Peanut Butter Cream Cheese Pie
- ●2 cups (about 22) finely crushed chocolate sandwich cookies
- ●1/2 cup plus 2 tablespoons granulated sugar, divided
- ●1/4 cup (1/2 stick) butter, melted
- ●1 3/4 cups plus 1 1/2 tablespoons heavy whipping cream, divided
- ●1 1/2 cups (9 ounces) NESTLÉ® TOLL HOUSE® Semi-Sweet Chocolate Morsels, divided
- ●1/3 cup plus 2 tablespoons peanuts, coarsely chopped, divided
- ●2 tablespoons vanilla extract
- ●1 package (3 ounces) cream cheese, at room temperature
- ●1 cup chunky peanut butter
Preheat oven to 350° F. Refrigerate small mixer bowl.
Combine crushed cookies, 2 tablespoons sugar and butter in medium bowl. Press onto bottom and up sides of 9-inch pie plate.
Bake for 5 minutes.
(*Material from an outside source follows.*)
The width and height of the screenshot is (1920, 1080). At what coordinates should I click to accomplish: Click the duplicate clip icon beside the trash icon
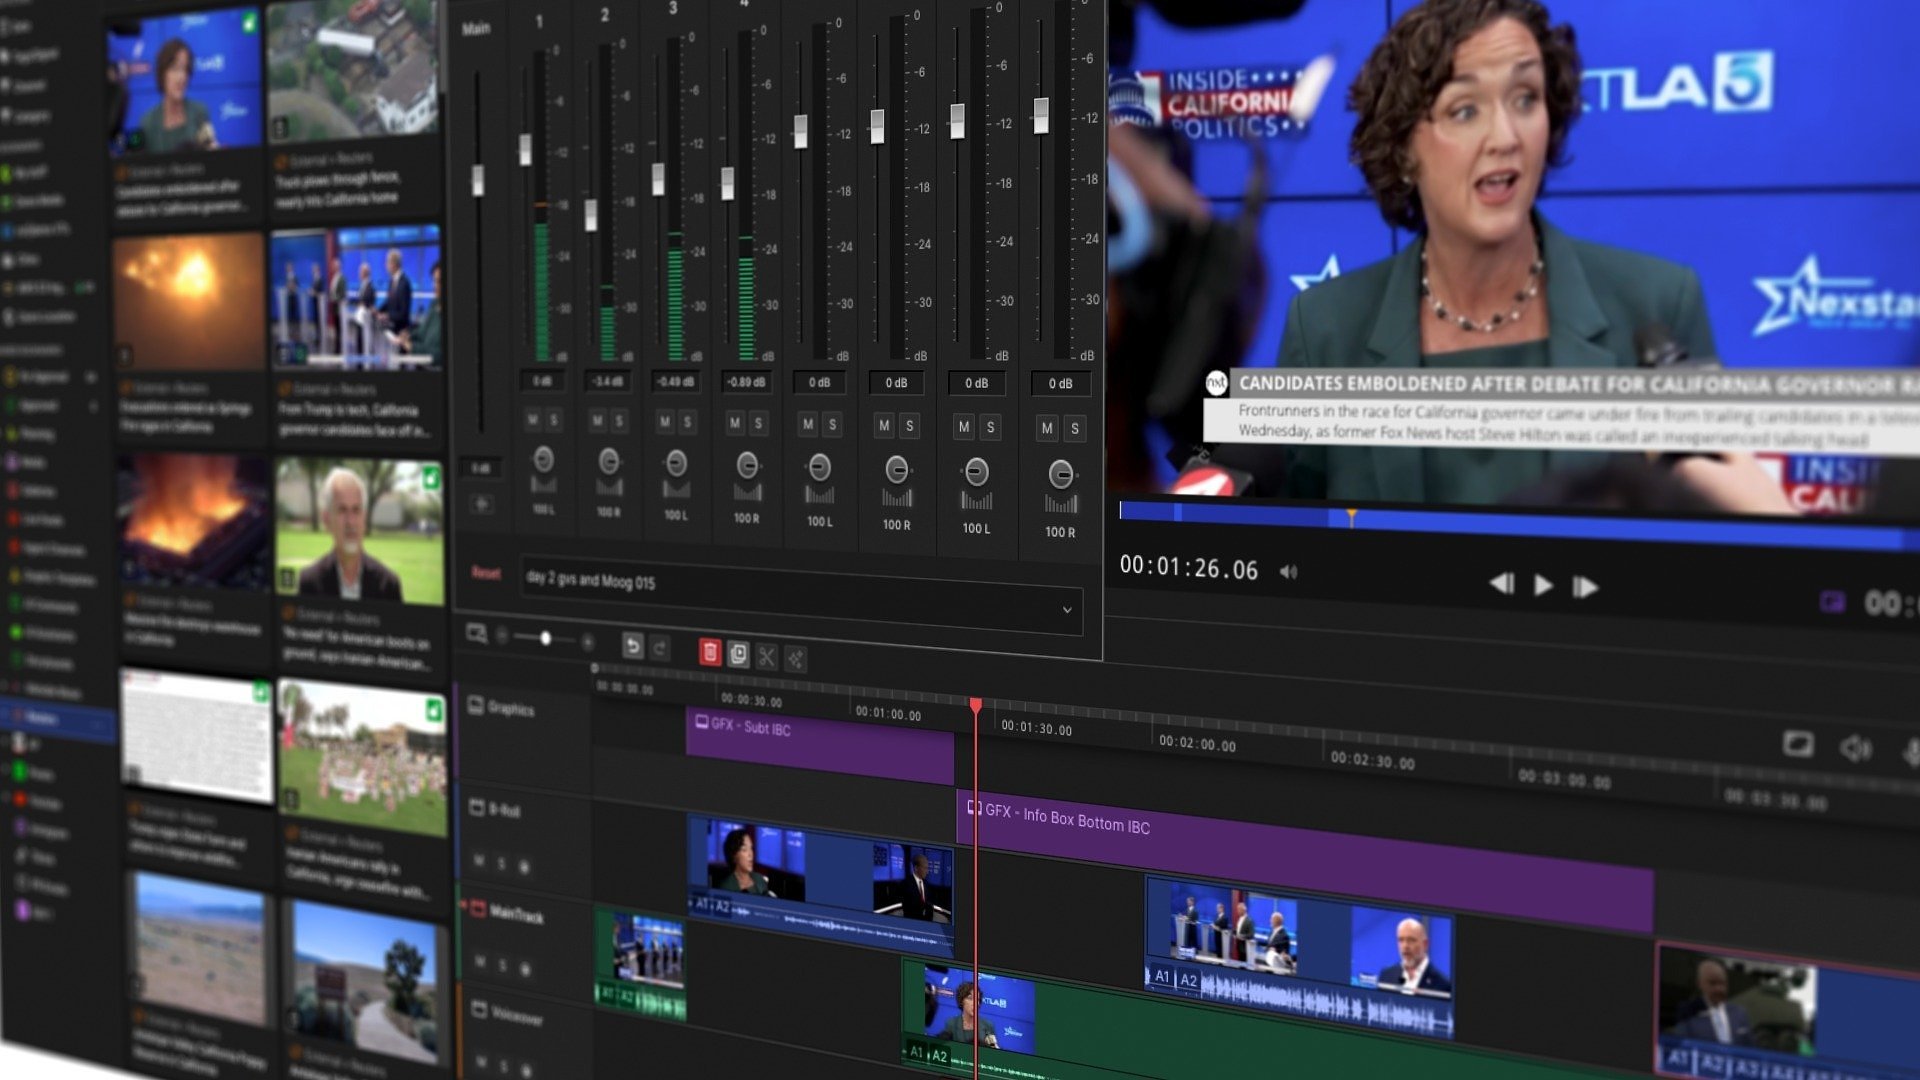click(740, 656)
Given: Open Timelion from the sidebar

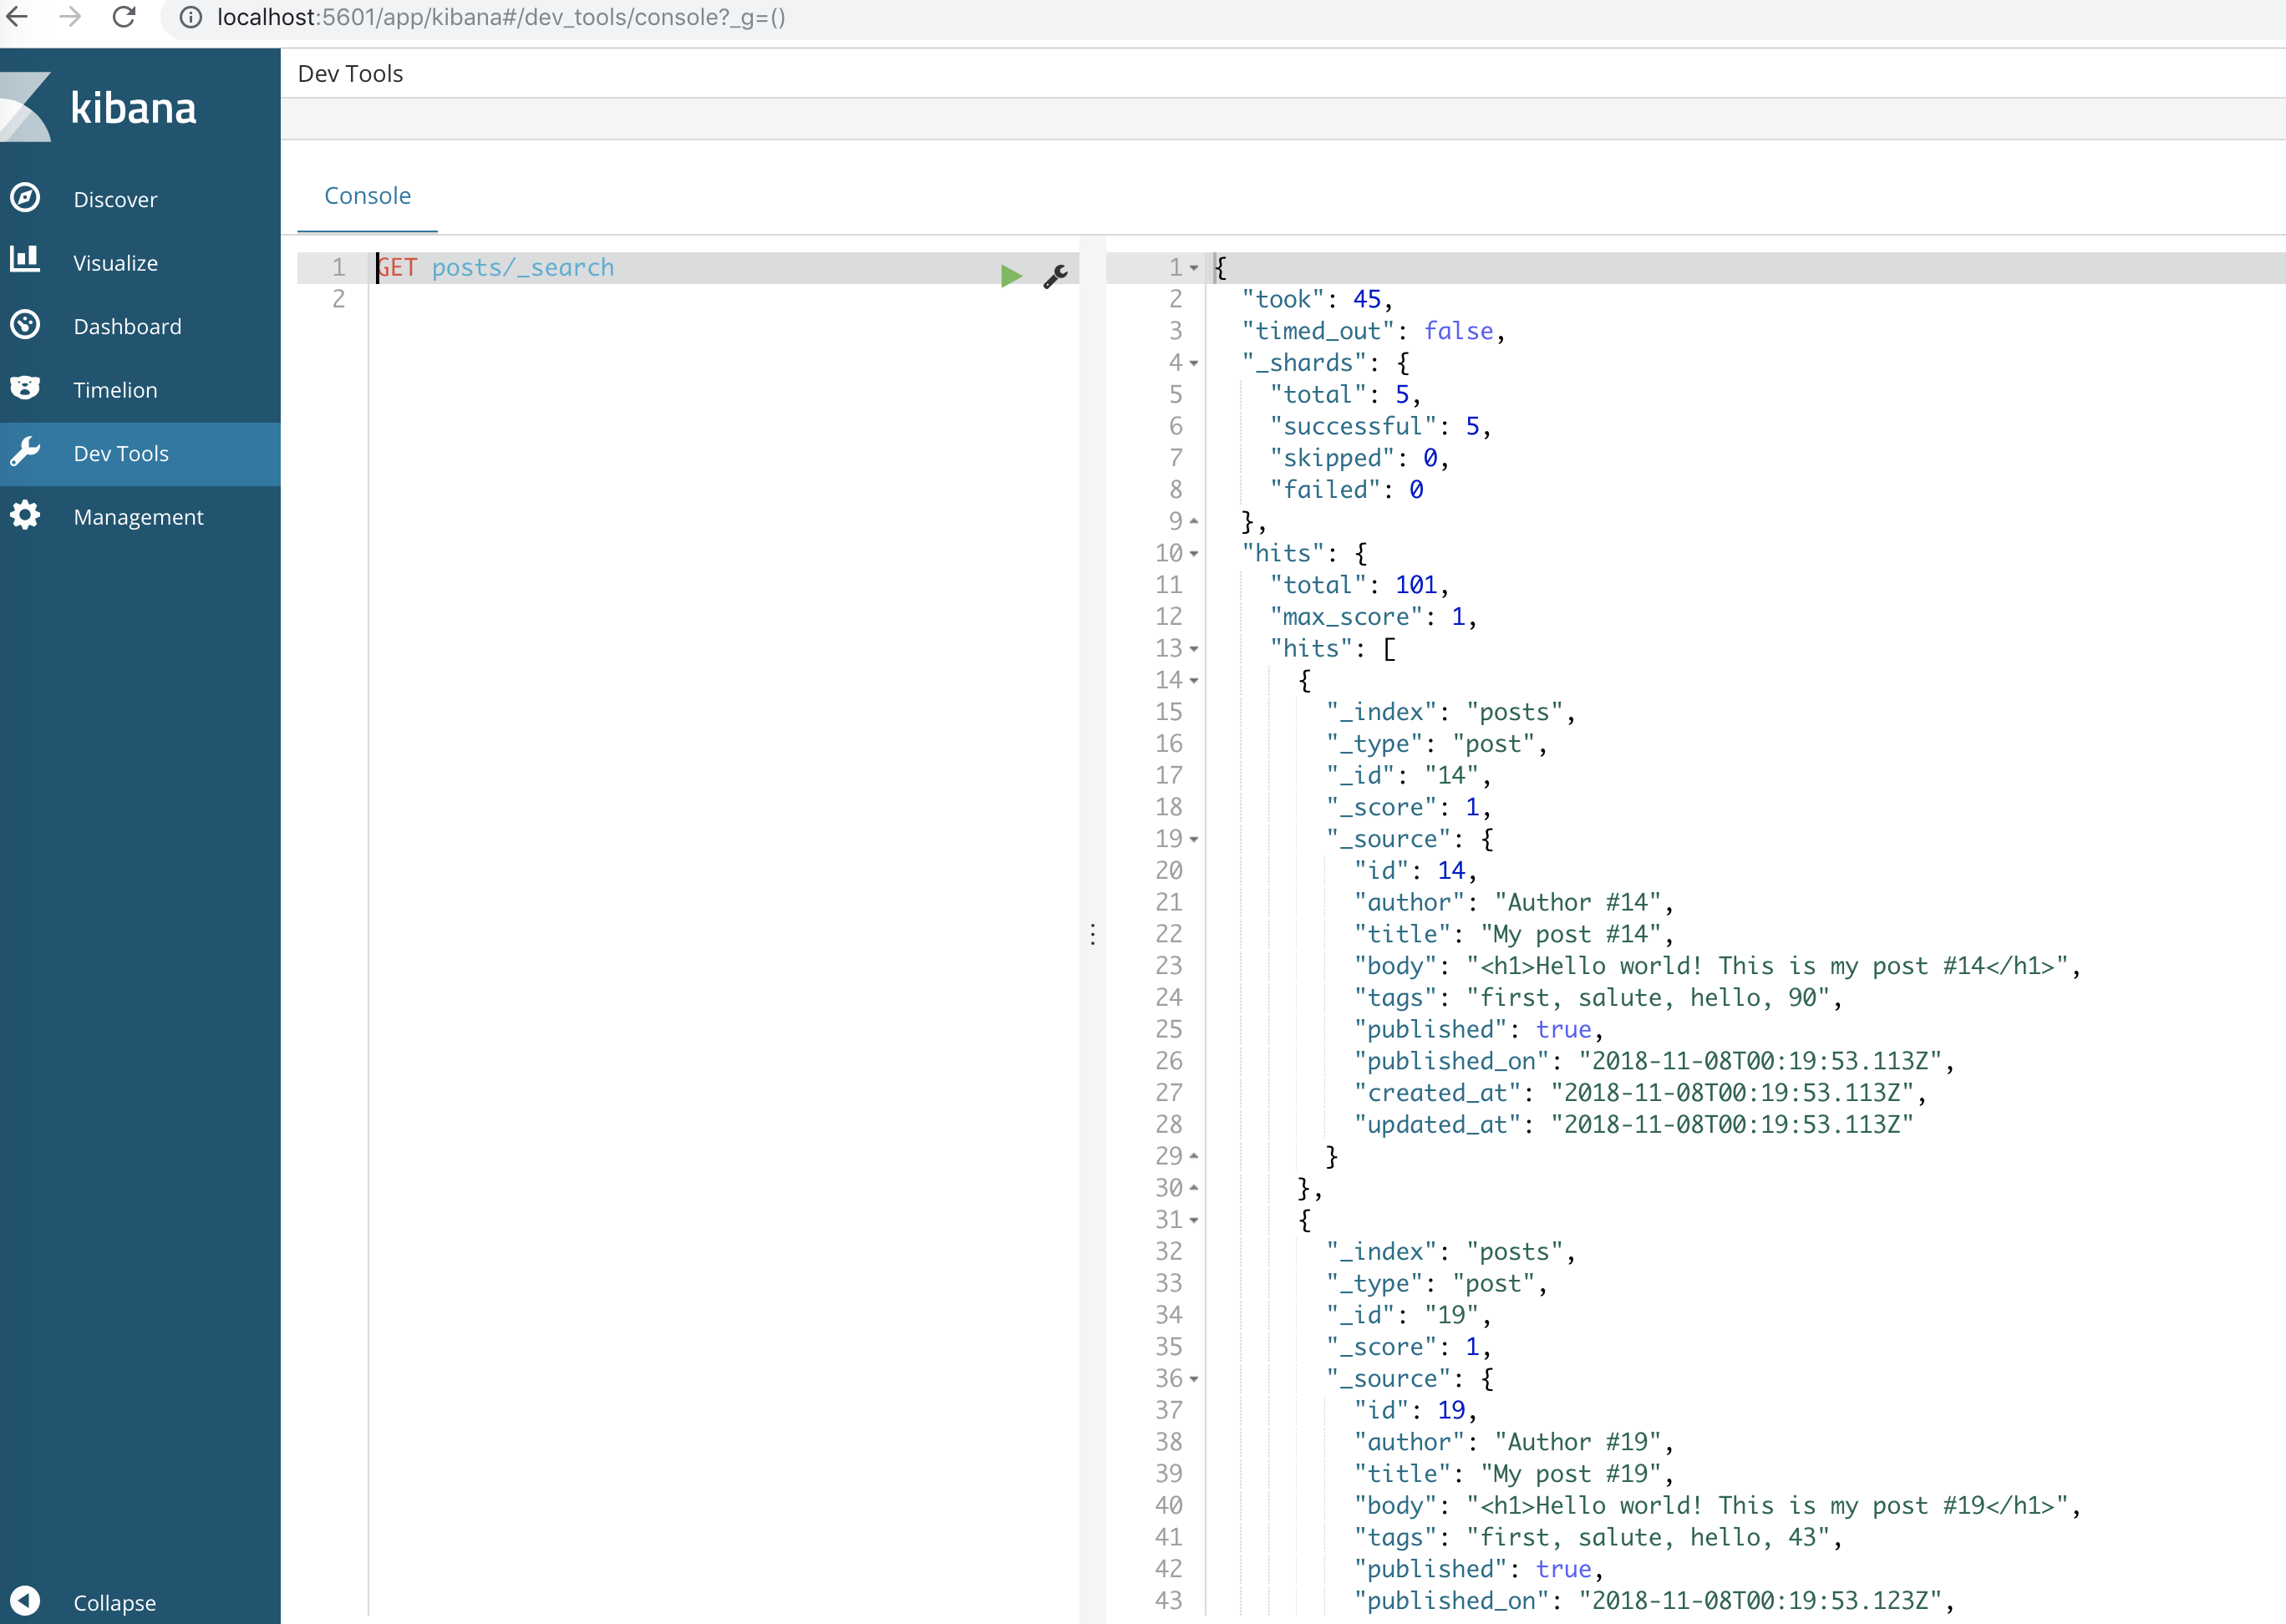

Cool on wire rack for 15 minutes. Freeze for at least 10 minutes.
Heat 3/4 cup cream just to a boil. Remove from heat. Add 1 1/4 cups morsels and 1/3 cup peanuts. Stir until chocolate is melted. Spread chocolate mixture over bottom and up sides of pie shell. Freeze for at least 15 minutes.
Beat 1 cup cream in chilled mixer bowl to stiff peaks, adding vanilla extract one tablespoon at a time. Beat cream cheese and remaining sugar in large mixer bowl for 4 minutes or until sugar is dissolved. Gradually beat in peanut butter. Fold in whipped cream mixture. Spoon mixture into pie shell.
Combine remaining morsels and remaining cream in small, heavy-duty plastic bag. Microwave on HIGH (100%) power for 1 minute; knead. Microwave at additional 10- to 15-second intervals, kneading until smooth. Cut small hole in corner of bag; squeeze to drizzle over pie. Sprinkle with remaining peanuts. Freeze for 1 hour or until chocolate is set. Cover.
Let stand at room temperature for 30 minutes before serving.